「フランス映画の中では異色?の法廷もの?」私は確信する yukispicaさんの映画レビュー(感想・評価)
フランス映画の中では異色?の法廷もの?
今年31本目(合計98本目)。
実在の事件を扱った内容であるため、結果は多くの方は知っている通りです(有名な事件でもありますし、ネットで調べると次々出ますね)。よって、結果を知った上で、「どうやってそのように持っていくのか」という弁護側の弁護のやり方などが見るところになってきます。
とはいえ、多くの方が書かれている通り、映画の大半は(盗聴した)録音テープの聞き取りやそれを文字に起こす作業などが大半です。そのため、前半はかなり地味に感じられるかもしれません。逆に言えば、あれだけの大きな事件で冤罪を争うのであれば、「CD250枚分」というほどのその通話記録を全部聞いて矛盾点を突きつけなきゃいけないのでしょうね…。
多くの方が書かれている通り、ラスト10分の「弁護士の最後の弁論」がこの映画の見どころになりますね。
「~と思う」「~に違いない」といったことは、誰が言ったか、どこで言ったか…などによって、信ぴょう度はある程度違います。しかし、事実は確率1.0で正しいことを述べますが、「~と思う」は信ぴょう性という観点では「事実」に比べると相当軽くなります。その上に「~に違いない」だの「きっとそうだ」という「~と思う系」証拠をいくら積み重ねても何もできないのです。無から無は生まれないからです。
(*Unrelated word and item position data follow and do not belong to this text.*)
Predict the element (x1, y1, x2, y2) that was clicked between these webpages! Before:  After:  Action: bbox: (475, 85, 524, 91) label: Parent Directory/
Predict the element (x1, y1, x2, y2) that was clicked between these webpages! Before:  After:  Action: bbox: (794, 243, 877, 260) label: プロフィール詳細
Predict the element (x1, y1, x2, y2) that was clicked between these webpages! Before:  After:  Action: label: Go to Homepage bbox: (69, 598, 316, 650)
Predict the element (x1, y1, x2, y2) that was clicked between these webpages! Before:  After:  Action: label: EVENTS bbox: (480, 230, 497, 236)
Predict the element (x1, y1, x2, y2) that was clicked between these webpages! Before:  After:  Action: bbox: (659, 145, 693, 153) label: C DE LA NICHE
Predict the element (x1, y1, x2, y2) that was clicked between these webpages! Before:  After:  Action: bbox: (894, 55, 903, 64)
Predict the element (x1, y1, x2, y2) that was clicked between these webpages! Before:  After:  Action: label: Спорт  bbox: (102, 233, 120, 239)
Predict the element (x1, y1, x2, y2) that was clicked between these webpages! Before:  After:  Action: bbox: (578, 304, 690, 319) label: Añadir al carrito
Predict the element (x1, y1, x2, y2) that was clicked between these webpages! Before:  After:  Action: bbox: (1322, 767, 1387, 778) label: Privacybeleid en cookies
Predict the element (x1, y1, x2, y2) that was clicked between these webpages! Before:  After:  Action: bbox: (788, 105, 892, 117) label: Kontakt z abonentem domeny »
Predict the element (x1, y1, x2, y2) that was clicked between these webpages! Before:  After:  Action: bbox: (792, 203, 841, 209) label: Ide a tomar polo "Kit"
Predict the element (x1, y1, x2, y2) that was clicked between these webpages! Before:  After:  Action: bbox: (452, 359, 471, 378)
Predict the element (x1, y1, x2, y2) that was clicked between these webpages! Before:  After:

この「~~と思う」と思うこと、それ自体は事実だけれども、それを裁判、それも人を裁くような刑事裁判で証拠採用にされたらたまったものではではないですね。日本ではそういう「~~と思う系」証拠は原則として採用されませんが、うっかり紛れ込んでしまうこともあります。
いわゆる「推定無罪の原則」があることは日本もフランスもそうであり、この点をちゃんとしっかりすることができました。
特に気になる点はなかったので5.0としました。
こういう知的な映画は良いですね。